** Opening MATERIAL SUPPLIED block **
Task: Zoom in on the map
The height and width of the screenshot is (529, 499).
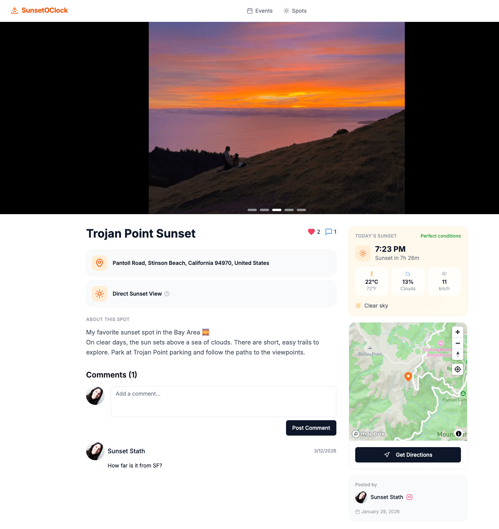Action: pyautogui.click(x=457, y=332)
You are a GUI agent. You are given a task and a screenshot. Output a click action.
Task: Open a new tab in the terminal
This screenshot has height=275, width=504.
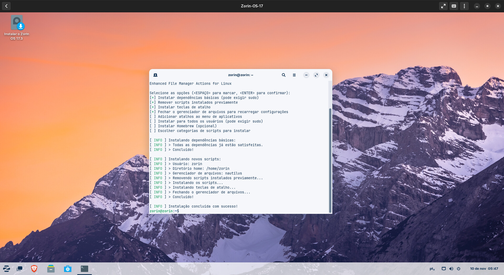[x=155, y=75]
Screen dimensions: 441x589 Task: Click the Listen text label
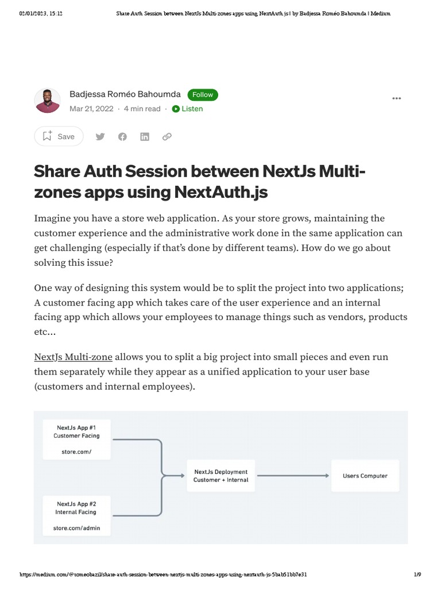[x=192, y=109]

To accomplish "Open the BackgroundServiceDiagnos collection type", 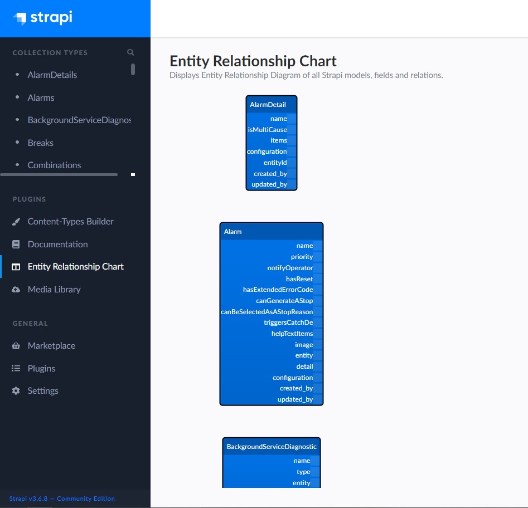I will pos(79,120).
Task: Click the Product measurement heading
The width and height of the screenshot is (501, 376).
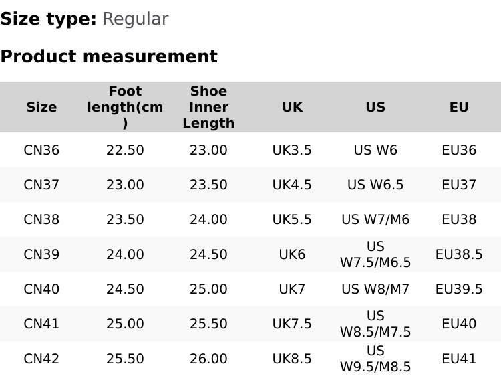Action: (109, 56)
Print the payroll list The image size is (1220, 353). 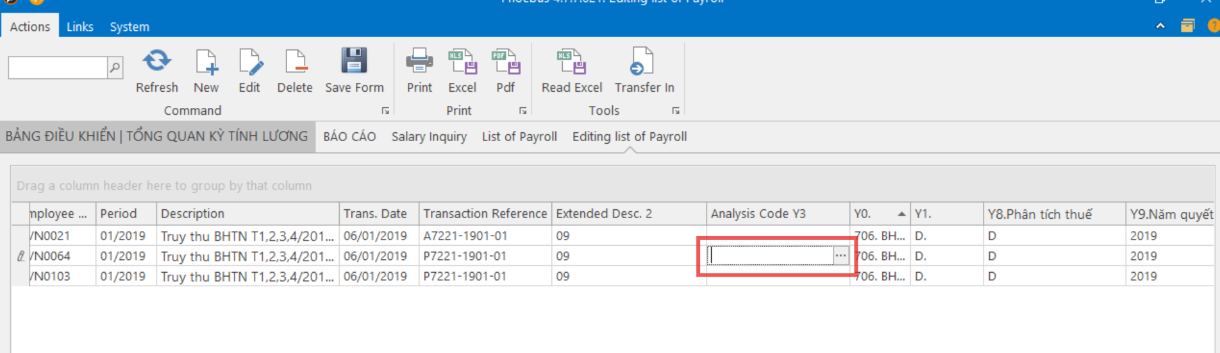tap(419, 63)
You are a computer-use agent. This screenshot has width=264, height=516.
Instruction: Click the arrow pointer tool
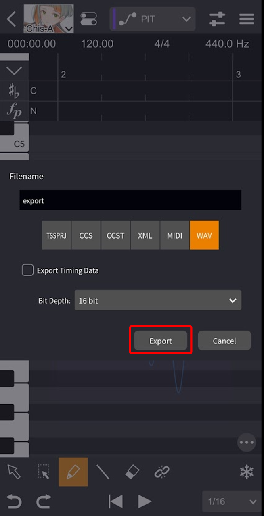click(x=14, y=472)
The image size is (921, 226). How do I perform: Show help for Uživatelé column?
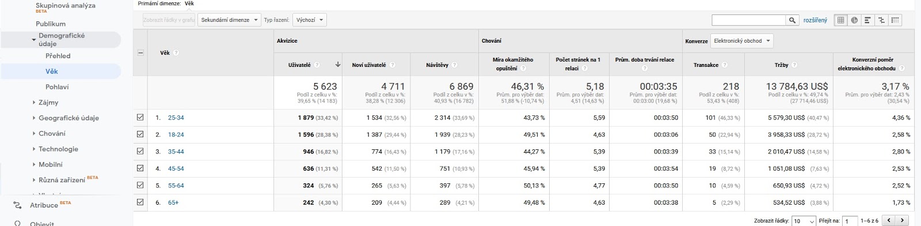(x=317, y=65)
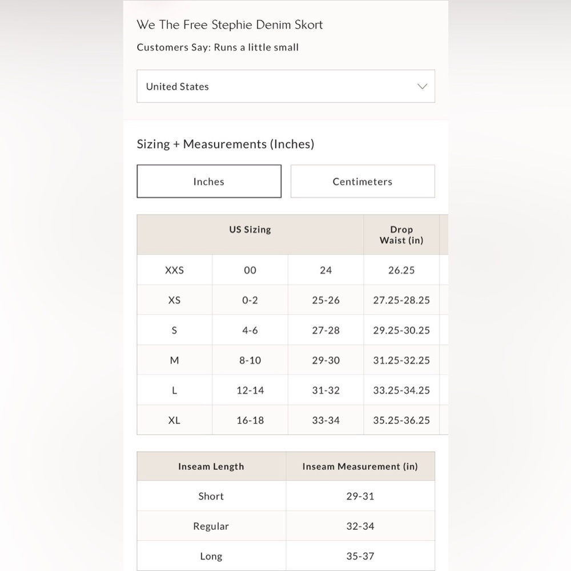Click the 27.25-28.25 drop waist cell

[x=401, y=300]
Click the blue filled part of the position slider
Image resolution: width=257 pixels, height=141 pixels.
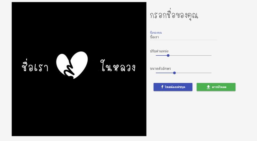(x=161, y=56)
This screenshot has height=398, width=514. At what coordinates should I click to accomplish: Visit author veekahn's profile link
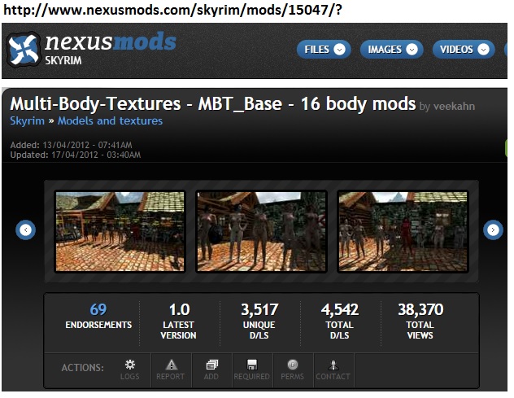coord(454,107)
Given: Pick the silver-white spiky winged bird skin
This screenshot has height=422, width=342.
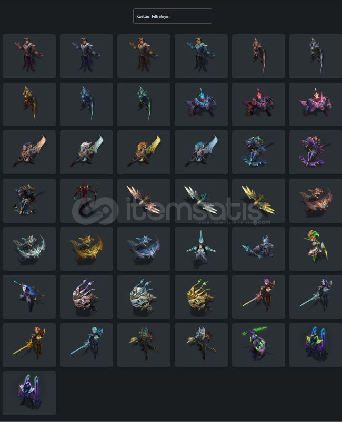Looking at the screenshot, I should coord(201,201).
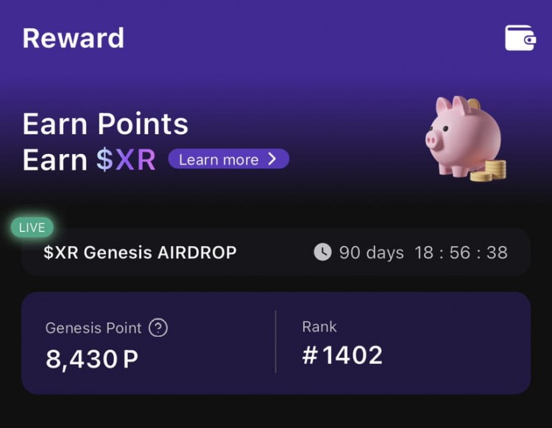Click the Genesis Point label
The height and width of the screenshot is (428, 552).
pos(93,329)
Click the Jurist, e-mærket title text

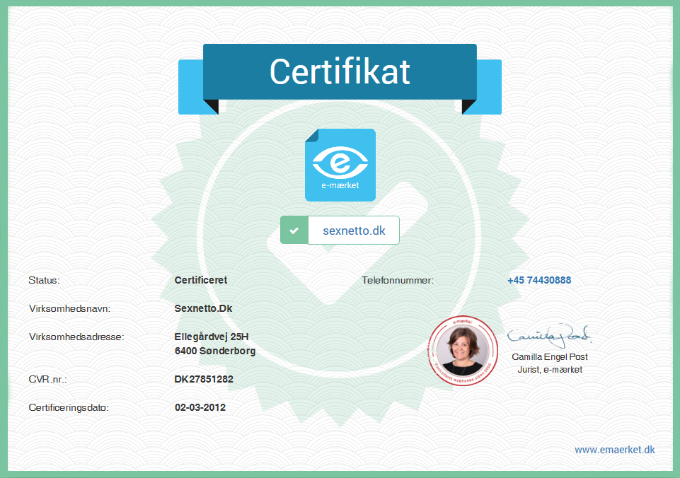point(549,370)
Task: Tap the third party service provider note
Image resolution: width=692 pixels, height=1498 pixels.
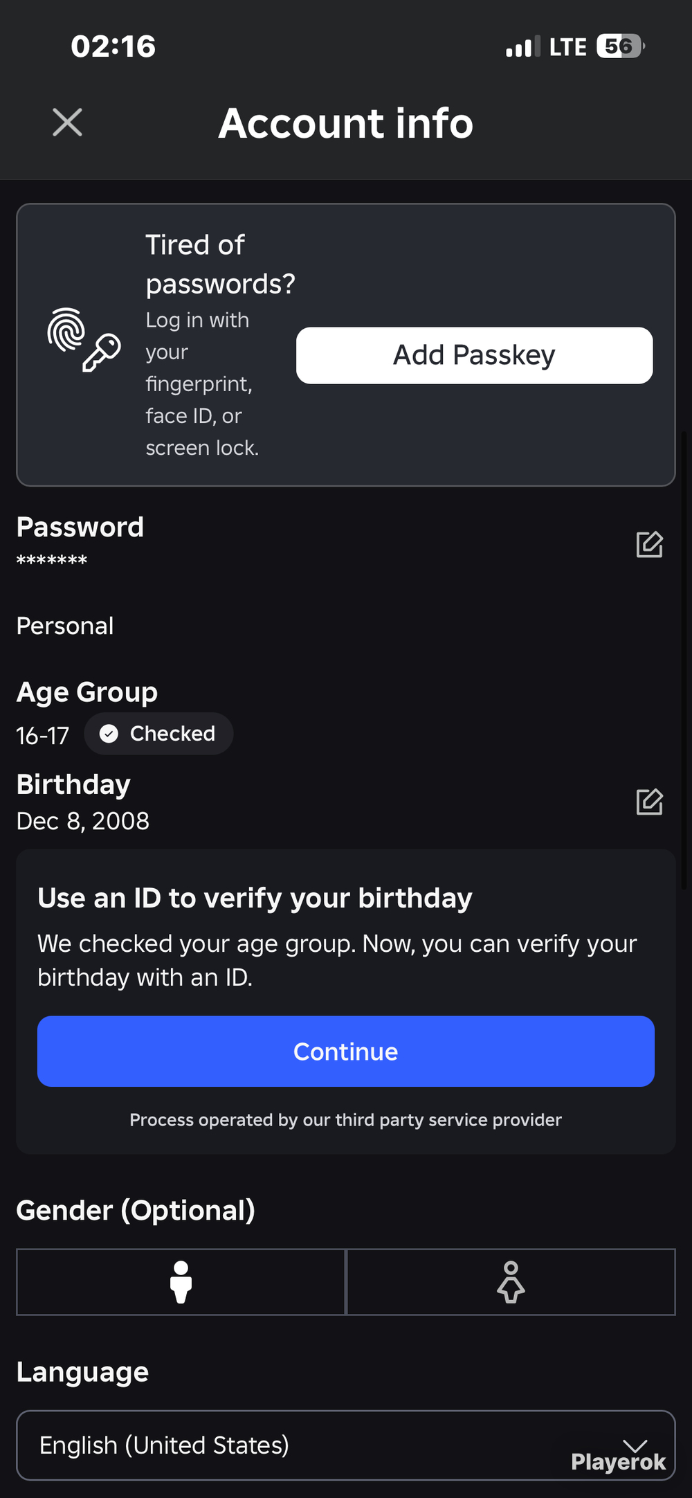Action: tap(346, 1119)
** Closing MATERIAL SUPPLIED block **
» PROBLEM STATEMENT:
Leave the pictures out and copy exactly the lines from the one that holds "Task: Tap the" through the last line of the material.

» ANSWER:
Task: Tap the third party service provider note
Image resolution: width=692 pixels, height=1498 pixels.
Action: tap(346, 1119)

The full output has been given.